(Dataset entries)
[Start of section]

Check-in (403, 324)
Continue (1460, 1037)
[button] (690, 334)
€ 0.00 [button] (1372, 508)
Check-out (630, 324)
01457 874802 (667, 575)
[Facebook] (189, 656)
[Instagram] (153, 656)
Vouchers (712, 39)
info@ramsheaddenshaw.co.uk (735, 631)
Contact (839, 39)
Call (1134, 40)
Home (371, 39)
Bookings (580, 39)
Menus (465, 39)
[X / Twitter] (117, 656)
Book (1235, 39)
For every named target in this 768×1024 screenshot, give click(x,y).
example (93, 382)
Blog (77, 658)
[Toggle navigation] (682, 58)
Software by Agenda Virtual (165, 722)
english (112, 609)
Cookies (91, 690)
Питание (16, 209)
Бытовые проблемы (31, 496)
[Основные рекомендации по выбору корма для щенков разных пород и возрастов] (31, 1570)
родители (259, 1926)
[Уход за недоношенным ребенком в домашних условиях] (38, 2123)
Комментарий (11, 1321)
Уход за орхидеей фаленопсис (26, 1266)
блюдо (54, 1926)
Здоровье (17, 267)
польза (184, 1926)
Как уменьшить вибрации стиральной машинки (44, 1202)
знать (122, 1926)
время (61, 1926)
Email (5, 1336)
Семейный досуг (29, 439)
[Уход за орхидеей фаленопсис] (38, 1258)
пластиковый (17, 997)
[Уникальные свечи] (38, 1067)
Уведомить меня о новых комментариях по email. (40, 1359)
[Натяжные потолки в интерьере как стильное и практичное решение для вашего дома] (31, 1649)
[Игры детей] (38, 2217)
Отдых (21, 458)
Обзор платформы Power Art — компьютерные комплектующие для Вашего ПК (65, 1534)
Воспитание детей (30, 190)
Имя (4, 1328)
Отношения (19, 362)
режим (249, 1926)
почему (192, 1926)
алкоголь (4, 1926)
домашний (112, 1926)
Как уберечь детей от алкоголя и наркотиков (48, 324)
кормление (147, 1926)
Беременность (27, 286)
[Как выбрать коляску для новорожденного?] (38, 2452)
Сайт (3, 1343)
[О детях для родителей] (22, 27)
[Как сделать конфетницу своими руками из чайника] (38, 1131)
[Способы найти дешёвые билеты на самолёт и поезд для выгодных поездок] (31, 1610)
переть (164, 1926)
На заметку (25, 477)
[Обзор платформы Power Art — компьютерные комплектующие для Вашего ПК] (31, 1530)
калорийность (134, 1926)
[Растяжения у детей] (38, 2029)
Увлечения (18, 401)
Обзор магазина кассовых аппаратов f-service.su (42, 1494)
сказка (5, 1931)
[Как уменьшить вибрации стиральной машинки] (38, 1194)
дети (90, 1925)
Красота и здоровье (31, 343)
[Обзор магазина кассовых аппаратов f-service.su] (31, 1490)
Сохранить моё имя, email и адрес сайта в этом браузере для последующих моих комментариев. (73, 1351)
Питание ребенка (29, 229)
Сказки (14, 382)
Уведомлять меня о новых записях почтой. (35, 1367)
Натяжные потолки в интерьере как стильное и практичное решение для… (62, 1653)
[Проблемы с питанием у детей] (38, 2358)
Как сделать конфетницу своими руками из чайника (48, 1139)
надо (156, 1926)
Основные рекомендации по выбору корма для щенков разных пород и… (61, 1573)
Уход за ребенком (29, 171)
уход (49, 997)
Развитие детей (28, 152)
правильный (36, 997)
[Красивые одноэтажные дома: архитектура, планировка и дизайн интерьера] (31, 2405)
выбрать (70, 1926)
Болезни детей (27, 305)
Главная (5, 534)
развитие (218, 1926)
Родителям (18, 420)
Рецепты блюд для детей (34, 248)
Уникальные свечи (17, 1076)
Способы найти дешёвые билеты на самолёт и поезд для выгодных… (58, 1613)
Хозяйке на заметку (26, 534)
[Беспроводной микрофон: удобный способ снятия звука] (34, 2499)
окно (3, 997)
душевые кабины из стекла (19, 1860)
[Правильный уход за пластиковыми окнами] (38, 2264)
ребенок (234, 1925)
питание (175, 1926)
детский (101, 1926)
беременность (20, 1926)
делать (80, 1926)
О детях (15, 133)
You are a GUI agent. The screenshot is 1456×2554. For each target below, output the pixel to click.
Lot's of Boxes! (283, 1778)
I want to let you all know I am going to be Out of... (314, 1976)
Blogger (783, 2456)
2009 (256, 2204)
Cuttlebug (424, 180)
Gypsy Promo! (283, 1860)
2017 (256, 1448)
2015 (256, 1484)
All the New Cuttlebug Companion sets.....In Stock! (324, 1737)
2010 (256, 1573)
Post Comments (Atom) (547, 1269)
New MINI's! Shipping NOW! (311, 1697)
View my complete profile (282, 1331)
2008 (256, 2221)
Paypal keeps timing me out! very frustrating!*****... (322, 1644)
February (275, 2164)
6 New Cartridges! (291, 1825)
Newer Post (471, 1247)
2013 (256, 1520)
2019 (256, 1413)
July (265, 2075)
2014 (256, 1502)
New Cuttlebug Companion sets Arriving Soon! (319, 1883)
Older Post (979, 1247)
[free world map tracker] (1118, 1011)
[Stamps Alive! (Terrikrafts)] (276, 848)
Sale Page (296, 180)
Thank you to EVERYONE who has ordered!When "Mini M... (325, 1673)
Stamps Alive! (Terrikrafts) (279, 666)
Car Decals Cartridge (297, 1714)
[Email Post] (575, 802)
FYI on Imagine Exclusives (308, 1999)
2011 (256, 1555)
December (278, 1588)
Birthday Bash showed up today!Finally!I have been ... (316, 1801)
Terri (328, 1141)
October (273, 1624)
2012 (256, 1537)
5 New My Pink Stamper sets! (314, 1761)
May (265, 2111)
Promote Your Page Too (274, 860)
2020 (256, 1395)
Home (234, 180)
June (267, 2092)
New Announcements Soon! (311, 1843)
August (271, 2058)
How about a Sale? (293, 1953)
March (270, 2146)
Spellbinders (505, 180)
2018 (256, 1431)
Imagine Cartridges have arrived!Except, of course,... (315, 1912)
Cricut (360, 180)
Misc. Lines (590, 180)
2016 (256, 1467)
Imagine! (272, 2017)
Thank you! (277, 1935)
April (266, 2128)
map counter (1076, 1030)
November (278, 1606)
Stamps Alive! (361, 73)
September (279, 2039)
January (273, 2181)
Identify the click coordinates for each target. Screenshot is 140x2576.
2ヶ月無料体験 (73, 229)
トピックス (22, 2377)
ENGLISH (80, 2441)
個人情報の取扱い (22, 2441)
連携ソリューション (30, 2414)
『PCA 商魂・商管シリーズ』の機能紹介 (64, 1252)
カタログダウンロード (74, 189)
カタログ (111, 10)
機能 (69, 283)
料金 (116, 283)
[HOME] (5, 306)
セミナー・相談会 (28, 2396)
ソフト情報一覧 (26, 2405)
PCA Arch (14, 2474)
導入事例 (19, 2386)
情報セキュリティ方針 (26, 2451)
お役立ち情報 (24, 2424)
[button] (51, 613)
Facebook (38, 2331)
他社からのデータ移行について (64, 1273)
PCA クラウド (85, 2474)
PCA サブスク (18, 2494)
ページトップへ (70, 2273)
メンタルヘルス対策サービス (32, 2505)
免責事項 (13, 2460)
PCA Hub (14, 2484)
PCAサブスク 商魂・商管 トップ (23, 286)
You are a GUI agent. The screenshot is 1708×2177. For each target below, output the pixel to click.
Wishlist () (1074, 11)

[End of section]

§ Your instructions:
Write out the entries above word for word.

§ Task solution:
Check-in (403, 324)
Continue (1460, 1037)
[button] (690, 334)
€ 0.00 [button] (1372, 508)
Check-out (630, 324)
01457 874802 (667, 575)
[Facebook] (189, 656)
[Instagram] (153, 656)
Vouchers (712, 39)
info@ramsheaddenshaw.co.uk (735, 631)
Contact (839, 39)
Call (1134, 40)
Home (371, 39)
Bookings (580, 39)
Menus (465, 39)
[X / Twitter] (117, 656)
Book (1235, 39)
For every named target in this 768×1024 screenshot, give click(x,y).
example (93, 382)
Blog (77, 658)
[Toggle navigation] (682, 58)
Software by Agenda Virtual (165, 722)
english (112, 609)
Cookies (91, 690)
Питание (16, 209)
Бытовые проблемы (31, 496)
[Основные рекомендации по выбору корма для щенков разных пород и возрастов] (31, 1570)
родители (259, 1926)
[Уход за недоношенным ребенком в домашних условиях] (38, 2123)
Комментарий (11, 1321)
Уход за орхидеей фаленопсис (26, 1266)
блюдо (54, 1926)
Здоровье (17, 267)
польза (184, 1926)
Как уменьшить вибрации стиральной машинки (44, 1202)
знать (122, 1926)
время (61, 1926)
Email (5, 1336)
Семейный досуг (29, 439)
[Уход за орхидеей фаленопсис] (38, 1258)
пластиковый (17, 997)
[Уникальные свечи] (38, 1067)
Уведомить меня о новых комментариях по email. (40, 1359)
[Натяжные потолки в интерьере как стильное и практичное решение для вашего дома] (31, 1649)
[Игры детей] (38, 2217)
Отдых (21, 458)
Обзор платформы Power Art — компьютерные комплектующие для Вашего ПК (65, 1534)
Воспитание детей (30, 190)
Имя (4, 1328)
Отношения (19, 362)
режим (249, 1926)
почему (192, 1926)
алкоголь (4, 1926)
домашний (112, 1926)
Как уберечь детей от алкоголя и наркотиков (48, 324)
кормление (147, 1926)
Беременность (27, 286)
[Как выбрать коляску для новорожденного?] (38, 2452)
Сайт (3, 1343)
[О детях для родителей] (22, 27)
[Как сделать конфетницу своими руками из чайника] (38, 1131)
[Способы найти дешёвые билеты на самолёт и поезд для выгодных поездок] (31, 1610)
переть (164, 1926)
На заметку (25, 477)
[Обзор платформы Power Art — компьютерные комплектующие для Вашего ПК] (31, 1530)
калорийность (134, 1926)
[Растяжения у детей] (38, 2029)
Увлечения (18, 401)
Обзор магазина кассовых аппаратов f-service.su (42, 1494)
сказка (5, 1931)
[Как уменьшить вибрации стиральной машинки] (38, 1194)
дети (90, 1925)
Красота и здоровье (31, 343)
[Обзор магазина кассовых аппаратов f-service.su] (31, 1490)
Сохранить моё имя, email и адрес сайта в этом браузере для последующих моих комментариев. (73, 1351)
Питание ребенка (29, 229)
Сказки (14, 382)
Уведомлять меня о новых записях почтой. (35, 1367)
Натяжные потолки в интерьере как стильное и практичное решение для… (62, 1653)
[Проблемы с питанием у детей] (38, 2358)
Как сделать конфетницу своими руками из чайника (48, 1139)
надо (156, 1926)
Основные рекомендации по выбору корма для щенков разных пород и… (61, 1573)
Уход за ребенком (29, 171)
уход (49, 997)
Развитие детей (28, 152)
правильный (36, 997)
[Красивые одноэтажные дома: архитектура, планировка и дизайн интерьера] (31, 2405)
выбрать (70, 1926)
Болезни детей (27, 305)
Главная (5, 534)
развитие (218, 1926)
Родителям (18, 420)
Рецепты блюд для детей (34, 248)
Уникальные свечи (17, 1076)
Способы найти дешёвые билеты на самолёт и поезд для выгодных… (58, 1613)
Хозяйке на заметку (26, 534)
[Беспроводной микрофон: удобный способ снятия звука] (34, 2499)
окно (3, 997)
душевые кабины из стекла (19, 1860)
[Правильный уход за пластиковыми окнами] (38, 2264)
ребенок (234, 1925)
питание (175, 1926)
детский (101, 1926)
беременность (20, 1926)
делать (80, 1926)
О детях (15, 133)
You are a GUI agent. The screenshot is 1456×2554. For each target below, output the pixel to click.
Lot's of Boxes! (283, 1778)
I want to let you all know I am going to be Out of... (314, 1976)
Blogger (783, 2456)
2009 (256, 2204)
Cuttlebug (424, 180)
Gypsy Promo! (283, 1860)
2017 (256, 1448)
2015 (256, 1484)
All the New Cuttlebug Companion sets.....In Stock! (324, 1737)
2010 (256, 1573)
Post Comments (Atom) (547, 1269)
New MINI's! Shipping NOW! (311, 1697)
View my complete profile (282, 1331)
2008 (256, 2221)
Paypal keeps timing me out! very frustrating!*****... (322, 1644)
February (275, 2164)
6 New Cartridges! (291, 1825)
Newer Post (471, 1247)
2013 (256, 1520)
2019 (256, 1413)
July (265, 2075)
2014 (256, 1502)
New Cuttlebug Companion sets Arriving Soon! (319, 1883)
Older Post (979, 1247)
[free world map tracker] (1118, 1011)
[Stamps Alive! (Terrikrafts)] (276, 848)
Sale Page (296, 180)
Thank you to EVERYONE who has ordered!When "Mini M... (325, 1673)
Stamps Alive! (Terrikrafts) (279, 666)
Car Decals Cartridge (297, 1714)
[Email Post] (575, 802)
FYI on Imagine Exclusives (308, 1999)
2011 (256, 1555)
December (278, 1588)
Birthday Bash showed up today!Finally!I have been ... (316, 1801)
Terri (328, 1141)
October (273, 1624)
2012 (256, 1537)
5 New My Pink Stamper sets! (314, 1761)
May (265, 2111)
Promote Your Page Too (274, 860)
2020 (256, 1395)
Home (234, 180)
June (267, 2092)
New Announcements Soon! (311, 1843)
August (271, 2058)
How about a Sale? (293, 1953)
March (270, 2146)
Spellbinders (505, 180)
2018 (256, 1431)
Imagine Cartridges have arrived!Except, of course,... (315, 1912)
Cricut (360, 180)
Misc. Lines (590, 180)
2016 (256, 1467)
Imagine! (272, 2017)
Thank you! (277, 1935)
April (266, 2128)
map counter (1076, 1030)
November (278, 1606)
Stamps Alive! (361, 73)
September (279, 2039)
January (273, 2181)
Identify the click coordinates for each target. Screenshot is 140x2576.
2ヶ月無料体験 (73, 229)
トピックス (22, 2377)
ENGLISH (80, 2441)
個人情報の取扱い (22, 2441)
連携ソリューション (30, 2414)
『PCA 商魂・商管シリーズ』の機能紹介 (64, 1252)
カタログダウンロード (74, 189)
カタログ (111, 10)
機能 (69, 283)
料金 (116, 283)
[HOME] (5, 306)
セミナー・相談会 (28, 2396)
ソフト情報一覧 (26, 2405)
PCA Arch (14, 2474)
導入事例 (19, 2386)
情報セキュリティ方針 (26, 2451)
お役立ち情報 (24, 2424)
[button] (51, 613)
Facebook (38, 2331)
他社からのデータ移行について (64, 1273)
PCA クラウド (85, 2474)
PCA サブスク (18, 2494)
ページトップへ (70, 2273)
メンタルヘルス対策サービス (32, 2505)
免責事項 (13, 2460)
PCA Hub (14, 2484)
PCAサブスク 商魂・商管 トップ (23, 286)
You are a GUI agent. The screenshot is 1708×2177. For each target below, output the pixel to click.
Wishlist () (1074, 11)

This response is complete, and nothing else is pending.